▶ Tasks and exercises
- 1) Duplicate a passage from the Carolina League article word for word. Begin at the words that contain "The Wilmington Blue Rocks won" and stop after "Chicago White Sox.".
- 2) For each of the following statements, answer yes or no depending on whether the Carolina League article agrees with it, and quote the deciding words of the article: (a) Eight teams each played a 140-game schedule in 1994. (b) The Winston-Salem Spirits won the 1994 league championship. (c) The Prince William Cannons were affiliated with the New York Yankees during the 1994 season.

▶ Excerpt provided
------------------------------------------------

- League: Carolina League
- Sport: Baseball
- Duration: April 7 – September 4
- Games: 140
- Teams: 8

Regular season
- Season MVP: Larry Sutton, Wilmington Blue Rocks

Playoffs
- League champions: Wilmington Blue Rocks
- Runners-up: Winston-Salem Spirits

CL seasons
- ← 19931995 →

= 1994 Carolina League season =

The 1994 Carolina League was a Class A-Advanced baseball season played between April 7 and September 4. Eight teams played a 140-game schedule, with the winners of each half of the season competing in the playoffs.

The Wilmington Blue Rocks won the Carolina League championship, defeating the Winston-Salem Spirits in the final round of the playoffs.

==Team changes==
- The Prince William Cannons ended their affiliation with the New York Yankees and began a new affiliation with the Chicago White Sox.

==Teams==

1994 Carolina League
| Division | Team | City | MLB Affiliate | Stadium |
| Northern | Frederick Keys | Frederick, Maryland | Baltimore Orioles | Harry Grove Stadium |
| Lynchburg Red Sox | Lynchburg, Virginia | Boston Red Sox | City Stadium |
| Prince William Cannons | Woodbridge, Virginia | Chicago White Sox | Prince William County Stadium |
| Wilmington Blue Rocks | Wilmington, Delaware | Kansas City Royals | Daniel S. Frawley Stadium |
| Southern | Durham Bulls | Durham, North Carolina | Atlanta Braves | Durham Athletic Park |
| Kinston Indians | Kinston, North Carolina | Cleveland Indians | Grainger Stadium |
| Salem Buccaneers | Salem, Virginia | Pittsburgh Pirates | Salem Municipal Field |
| Winston-Salem Spirits | Winston-Salem, North Carolina | Cincinnati Reds | Ernie Shore Field |

==Regular season==
===Summary===
- The Wilmington Blue Rocks finished with the best record in the league for the first time in team history.

------------------------------------------------

▶ Data records
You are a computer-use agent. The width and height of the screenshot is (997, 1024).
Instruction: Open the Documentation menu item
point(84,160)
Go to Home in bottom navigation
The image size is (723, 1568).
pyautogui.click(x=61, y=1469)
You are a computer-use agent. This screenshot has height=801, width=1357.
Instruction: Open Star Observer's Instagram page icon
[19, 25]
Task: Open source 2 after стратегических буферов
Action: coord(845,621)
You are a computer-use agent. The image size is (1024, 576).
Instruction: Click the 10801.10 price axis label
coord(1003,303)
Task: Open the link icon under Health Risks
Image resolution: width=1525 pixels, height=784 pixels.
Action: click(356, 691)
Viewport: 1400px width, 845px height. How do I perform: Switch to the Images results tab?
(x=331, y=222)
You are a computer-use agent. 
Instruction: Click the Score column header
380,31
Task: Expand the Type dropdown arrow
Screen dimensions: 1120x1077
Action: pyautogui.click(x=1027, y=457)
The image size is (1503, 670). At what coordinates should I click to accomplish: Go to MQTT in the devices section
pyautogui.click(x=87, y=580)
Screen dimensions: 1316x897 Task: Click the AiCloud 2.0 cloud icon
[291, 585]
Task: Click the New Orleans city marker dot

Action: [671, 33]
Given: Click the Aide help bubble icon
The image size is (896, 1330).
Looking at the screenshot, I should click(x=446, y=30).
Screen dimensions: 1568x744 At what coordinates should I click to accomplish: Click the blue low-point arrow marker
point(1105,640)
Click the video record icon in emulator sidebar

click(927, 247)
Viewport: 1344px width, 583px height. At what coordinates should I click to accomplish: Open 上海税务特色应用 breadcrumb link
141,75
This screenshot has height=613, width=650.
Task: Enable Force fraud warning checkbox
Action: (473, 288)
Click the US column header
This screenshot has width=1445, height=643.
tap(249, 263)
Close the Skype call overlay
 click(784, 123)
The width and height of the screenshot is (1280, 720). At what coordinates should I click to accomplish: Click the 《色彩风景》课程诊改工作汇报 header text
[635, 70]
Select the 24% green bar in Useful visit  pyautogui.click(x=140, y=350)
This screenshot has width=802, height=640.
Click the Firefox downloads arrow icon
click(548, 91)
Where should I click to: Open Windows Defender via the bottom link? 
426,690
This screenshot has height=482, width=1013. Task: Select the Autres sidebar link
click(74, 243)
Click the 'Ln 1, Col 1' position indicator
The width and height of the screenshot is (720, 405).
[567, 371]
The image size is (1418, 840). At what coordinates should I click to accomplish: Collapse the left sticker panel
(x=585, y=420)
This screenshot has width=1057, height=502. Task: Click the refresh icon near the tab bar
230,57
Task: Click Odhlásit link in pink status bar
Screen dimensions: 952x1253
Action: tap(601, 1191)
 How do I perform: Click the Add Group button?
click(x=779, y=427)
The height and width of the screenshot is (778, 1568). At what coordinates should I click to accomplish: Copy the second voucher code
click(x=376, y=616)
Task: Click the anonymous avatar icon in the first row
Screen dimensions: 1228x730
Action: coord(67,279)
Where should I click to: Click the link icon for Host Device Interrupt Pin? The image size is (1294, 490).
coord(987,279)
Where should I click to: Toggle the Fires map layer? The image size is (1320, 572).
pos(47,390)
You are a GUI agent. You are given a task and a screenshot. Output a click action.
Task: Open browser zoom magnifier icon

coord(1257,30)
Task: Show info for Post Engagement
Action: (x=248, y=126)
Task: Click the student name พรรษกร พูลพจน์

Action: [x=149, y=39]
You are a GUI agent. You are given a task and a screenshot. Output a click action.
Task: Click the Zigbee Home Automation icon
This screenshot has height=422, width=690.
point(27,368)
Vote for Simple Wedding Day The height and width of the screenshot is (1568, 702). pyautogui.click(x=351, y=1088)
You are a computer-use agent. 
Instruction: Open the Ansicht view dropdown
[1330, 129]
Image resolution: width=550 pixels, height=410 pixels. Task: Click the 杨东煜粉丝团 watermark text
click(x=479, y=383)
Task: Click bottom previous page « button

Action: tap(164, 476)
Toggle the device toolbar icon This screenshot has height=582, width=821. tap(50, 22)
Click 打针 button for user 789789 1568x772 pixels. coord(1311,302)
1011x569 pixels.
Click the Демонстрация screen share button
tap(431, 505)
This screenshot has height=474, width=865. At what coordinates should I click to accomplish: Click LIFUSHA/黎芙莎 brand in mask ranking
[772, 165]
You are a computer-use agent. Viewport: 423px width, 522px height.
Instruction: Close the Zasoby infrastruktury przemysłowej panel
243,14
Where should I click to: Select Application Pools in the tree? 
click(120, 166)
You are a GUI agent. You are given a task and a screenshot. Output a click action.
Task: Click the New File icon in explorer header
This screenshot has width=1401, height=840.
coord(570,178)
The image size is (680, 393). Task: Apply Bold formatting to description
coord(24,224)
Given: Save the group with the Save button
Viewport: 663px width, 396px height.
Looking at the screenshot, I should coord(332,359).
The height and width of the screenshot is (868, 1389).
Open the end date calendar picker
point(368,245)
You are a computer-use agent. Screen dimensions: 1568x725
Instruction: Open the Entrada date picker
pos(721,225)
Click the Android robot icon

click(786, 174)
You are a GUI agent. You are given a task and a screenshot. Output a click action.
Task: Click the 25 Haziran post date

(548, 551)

------------------------------------------------

▶ Per-task answers
- 1)
The Wilmington Blue Rocks won the Carolina League championship, defeating the Winston-Salem Spirits in the final round of the playoffs.

==Team changes==
- The Prince William Cannons ended their affiliation with the New York Yankees and began a new affiliation with the Chicago White Sox.

- 2)
(a) Yes: "Eight teams played a 140-game schedule"
(b) No: "The Wilmington Blue Rocks won the Carolina League championship, defeating the Winston-Salem Spirits in the final round of the playoffs."
(c) No: "The Prince William Cannons ended their affiliation with the New York Yankees and began a new affiliation with the Chicago White Sox."